Updated: May 4, 2020


Barranco Wall We arrived at Barranco camp late on day three and did not get a clear view of the Barranco wall until sunrise on day four. A first glance Barranco wall appears to be incredibly steep. It is a wall of sheer cliffs jutting up from the Great Barranco Valley. It is not only incredible to look at, but it lends itself to spectacular views of Mt Kilimanjaro's ice fields. It stands at 843 feet and is a straight-up vertical climb. Starting at about 13,000 feet and then finishing at nearly 14,000. To give you perspective, the Empire State Building in New York City stands 1,250 feet (102 stories), and the Barranco wall stands around 84 stories. Barranco wall is the most technical part of the entire climb. It is considered a class 4 out of 5 on the Yosemite Decimal system. The system that ranks the difficulty of hikes. Class four is defined as hands and feet necessary to easily ascend. Falling would be serious. There are only five classes. We climbed over rocks, with 20+ lbs. of gear in the wet, cold, and rain. One of the unique features is Kissing Rock. Kissing Rock is a narrow section of the trail that has an intimate spot to navigate with an intimidating drop-off. It is navigated by facing the sheer cliff, outstretching your arms to find handholds,and pressing your face as close to the rock as you like. while sliding your feet across the narrow path until you get past the cliff. Best advice. Don't look down!

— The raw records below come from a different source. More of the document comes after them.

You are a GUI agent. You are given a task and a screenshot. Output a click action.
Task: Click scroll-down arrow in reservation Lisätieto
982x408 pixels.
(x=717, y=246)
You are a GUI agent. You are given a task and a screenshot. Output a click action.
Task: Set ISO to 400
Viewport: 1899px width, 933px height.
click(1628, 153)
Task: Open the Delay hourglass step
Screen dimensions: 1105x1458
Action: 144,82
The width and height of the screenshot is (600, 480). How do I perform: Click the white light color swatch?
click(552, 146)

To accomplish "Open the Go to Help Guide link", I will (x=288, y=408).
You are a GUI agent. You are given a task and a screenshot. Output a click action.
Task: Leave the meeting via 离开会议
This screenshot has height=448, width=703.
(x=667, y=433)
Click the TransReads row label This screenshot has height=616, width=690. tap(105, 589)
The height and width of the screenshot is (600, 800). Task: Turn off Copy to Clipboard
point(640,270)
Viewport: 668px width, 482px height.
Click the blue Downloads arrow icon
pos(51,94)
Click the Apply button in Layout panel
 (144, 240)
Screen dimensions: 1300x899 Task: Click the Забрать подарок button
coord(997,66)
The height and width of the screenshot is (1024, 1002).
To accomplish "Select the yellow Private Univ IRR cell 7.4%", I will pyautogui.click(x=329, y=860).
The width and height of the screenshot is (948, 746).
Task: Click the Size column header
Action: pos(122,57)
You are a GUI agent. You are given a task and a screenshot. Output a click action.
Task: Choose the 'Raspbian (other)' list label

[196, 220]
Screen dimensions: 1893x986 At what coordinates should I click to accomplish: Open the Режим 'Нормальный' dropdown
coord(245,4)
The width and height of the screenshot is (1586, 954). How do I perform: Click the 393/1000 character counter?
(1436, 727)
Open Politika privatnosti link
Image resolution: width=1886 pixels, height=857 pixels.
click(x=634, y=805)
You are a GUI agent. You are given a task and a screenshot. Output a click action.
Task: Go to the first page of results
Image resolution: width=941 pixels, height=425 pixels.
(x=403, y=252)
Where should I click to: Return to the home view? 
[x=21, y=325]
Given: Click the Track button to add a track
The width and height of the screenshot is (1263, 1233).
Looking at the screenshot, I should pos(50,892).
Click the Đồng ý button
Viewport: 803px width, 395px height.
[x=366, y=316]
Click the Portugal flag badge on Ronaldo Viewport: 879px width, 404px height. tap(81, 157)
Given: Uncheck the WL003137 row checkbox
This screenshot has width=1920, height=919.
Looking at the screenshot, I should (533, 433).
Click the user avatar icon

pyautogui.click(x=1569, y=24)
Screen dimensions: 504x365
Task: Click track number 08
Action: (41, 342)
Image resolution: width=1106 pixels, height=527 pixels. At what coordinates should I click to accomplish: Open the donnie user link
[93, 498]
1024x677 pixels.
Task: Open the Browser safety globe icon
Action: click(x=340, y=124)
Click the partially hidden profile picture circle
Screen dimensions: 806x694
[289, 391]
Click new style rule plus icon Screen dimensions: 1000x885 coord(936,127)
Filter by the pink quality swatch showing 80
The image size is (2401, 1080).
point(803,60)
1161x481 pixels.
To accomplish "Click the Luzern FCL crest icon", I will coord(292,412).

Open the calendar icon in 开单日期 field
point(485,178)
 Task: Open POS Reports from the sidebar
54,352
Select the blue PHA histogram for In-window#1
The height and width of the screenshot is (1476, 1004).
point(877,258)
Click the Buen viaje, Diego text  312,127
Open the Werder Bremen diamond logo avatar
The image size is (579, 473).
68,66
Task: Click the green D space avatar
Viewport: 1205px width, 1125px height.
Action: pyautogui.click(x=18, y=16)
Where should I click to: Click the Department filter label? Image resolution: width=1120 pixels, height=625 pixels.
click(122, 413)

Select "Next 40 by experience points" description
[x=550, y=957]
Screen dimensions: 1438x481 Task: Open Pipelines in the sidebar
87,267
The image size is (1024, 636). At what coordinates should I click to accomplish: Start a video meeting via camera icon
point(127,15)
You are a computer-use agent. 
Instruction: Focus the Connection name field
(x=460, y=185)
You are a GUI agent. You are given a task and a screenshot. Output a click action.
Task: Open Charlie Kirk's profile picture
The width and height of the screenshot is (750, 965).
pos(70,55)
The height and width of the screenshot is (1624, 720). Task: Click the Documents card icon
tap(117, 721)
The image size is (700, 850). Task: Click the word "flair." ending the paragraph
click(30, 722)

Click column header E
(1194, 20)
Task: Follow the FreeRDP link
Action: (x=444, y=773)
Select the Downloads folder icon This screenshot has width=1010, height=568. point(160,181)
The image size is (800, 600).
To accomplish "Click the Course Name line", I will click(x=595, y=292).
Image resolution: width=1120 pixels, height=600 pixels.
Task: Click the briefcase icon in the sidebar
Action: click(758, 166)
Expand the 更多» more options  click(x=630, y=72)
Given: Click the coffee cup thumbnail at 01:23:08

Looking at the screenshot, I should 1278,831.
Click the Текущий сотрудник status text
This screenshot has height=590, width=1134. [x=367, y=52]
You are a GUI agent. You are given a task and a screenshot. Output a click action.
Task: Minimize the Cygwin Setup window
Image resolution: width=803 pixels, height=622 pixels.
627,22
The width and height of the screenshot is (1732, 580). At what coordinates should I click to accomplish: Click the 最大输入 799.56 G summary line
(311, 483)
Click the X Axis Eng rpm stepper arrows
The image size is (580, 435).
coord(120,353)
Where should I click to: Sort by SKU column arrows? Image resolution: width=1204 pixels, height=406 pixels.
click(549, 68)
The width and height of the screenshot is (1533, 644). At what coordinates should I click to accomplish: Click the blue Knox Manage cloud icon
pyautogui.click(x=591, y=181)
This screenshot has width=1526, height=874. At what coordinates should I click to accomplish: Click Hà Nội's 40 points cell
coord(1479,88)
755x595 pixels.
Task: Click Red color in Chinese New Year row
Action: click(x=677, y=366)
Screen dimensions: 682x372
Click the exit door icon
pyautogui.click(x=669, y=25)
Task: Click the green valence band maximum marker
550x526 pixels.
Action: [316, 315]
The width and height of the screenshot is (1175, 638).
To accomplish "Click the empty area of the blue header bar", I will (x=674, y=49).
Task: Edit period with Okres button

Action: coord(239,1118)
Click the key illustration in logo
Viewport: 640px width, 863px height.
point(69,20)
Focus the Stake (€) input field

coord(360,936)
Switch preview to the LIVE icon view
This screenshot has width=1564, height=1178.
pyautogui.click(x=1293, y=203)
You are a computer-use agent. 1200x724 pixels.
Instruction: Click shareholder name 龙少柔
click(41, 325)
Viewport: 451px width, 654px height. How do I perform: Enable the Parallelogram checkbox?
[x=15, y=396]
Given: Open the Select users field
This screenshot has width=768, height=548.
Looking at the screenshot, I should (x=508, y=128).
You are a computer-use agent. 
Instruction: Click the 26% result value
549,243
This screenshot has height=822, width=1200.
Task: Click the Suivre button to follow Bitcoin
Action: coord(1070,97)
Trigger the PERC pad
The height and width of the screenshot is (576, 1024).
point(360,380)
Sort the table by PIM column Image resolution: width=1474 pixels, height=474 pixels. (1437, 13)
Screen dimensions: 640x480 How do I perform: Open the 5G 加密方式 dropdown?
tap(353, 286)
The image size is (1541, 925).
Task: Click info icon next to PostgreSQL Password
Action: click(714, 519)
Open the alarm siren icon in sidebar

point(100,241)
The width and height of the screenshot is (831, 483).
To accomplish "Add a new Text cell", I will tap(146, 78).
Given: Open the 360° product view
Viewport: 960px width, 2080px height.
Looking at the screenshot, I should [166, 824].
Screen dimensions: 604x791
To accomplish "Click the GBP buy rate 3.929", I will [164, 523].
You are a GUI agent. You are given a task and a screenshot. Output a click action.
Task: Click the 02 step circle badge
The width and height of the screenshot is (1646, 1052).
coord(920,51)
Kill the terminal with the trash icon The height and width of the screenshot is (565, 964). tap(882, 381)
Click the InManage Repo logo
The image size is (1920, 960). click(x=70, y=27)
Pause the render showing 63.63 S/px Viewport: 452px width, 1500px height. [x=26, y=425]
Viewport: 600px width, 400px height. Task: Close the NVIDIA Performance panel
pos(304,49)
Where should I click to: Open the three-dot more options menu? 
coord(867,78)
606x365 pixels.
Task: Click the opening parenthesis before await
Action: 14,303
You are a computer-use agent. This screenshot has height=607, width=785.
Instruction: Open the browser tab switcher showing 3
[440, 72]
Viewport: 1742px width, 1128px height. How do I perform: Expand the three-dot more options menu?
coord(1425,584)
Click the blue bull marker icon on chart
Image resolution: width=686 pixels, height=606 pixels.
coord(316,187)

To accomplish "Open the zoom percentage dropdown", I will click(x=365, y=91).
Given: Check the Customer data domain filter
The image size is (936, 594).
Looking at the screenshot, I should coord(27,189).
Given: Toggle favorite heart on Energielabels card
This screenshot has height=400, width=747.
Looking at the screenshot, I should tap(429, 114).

your organization's "Barranco Walls"? When an organization embarks on data transformation, it will face its own Barranco Wall. And, usually more than one. There are five typical "Barranco walls."Identifying

  1. Technology - the lack of it and the incredible amount of disparate systems. Most credit unions have 60-100 data systems,

  2. Tools - current ones are not appropriate for the task. Ie, using excel spreadsheets in place of Power BI,

  3. Time- not enough, unrealistic schedules as current "job responsibilities" needs to continue,

  4. Tiny Budgets - not enough money or resources to effectively embrace data transformation,

  5. Tunnel Vision - minimal scope or vision on data transformation - feel it is only a "technology" project, not an enterprise project.

  6. Talent - this is the most important. The culture may be defined as legacy. Meaning they do not embrace the unknown with excitement and belief they can manage it. Culture is the number one reason why most data transformation projects do not reach their full potential because the talent does not hold an "explorer" mindset. To change culture is one of the most challenging areas of an organization to see improvement, and yet the most overlooked when planing a data transformation project.

Now what?

Evaluation & Assessing Barranco Walls As referenced in the last blog, The first phase of any data transformation project is an enterprise assessment.

Spend plenty of time evaluating the "Barranco walls." Not only in the identification, but also consider the following:

1. what should the enterprise stop doing

2. what should the enterprise start doing.

As the enterprise works on actions to start, add in time to design/brainstorm/vetting/test these new actions.

Kick-butt with incremental success Don't let the sheer size of the obstacle deter the ability to overcome it. on the mountain, the most commonly used Swahili phrase was "Pole, Pole". Pronounced. "Pole - lay". Translation is go slow!. you will get to summit, just one measured step at a time.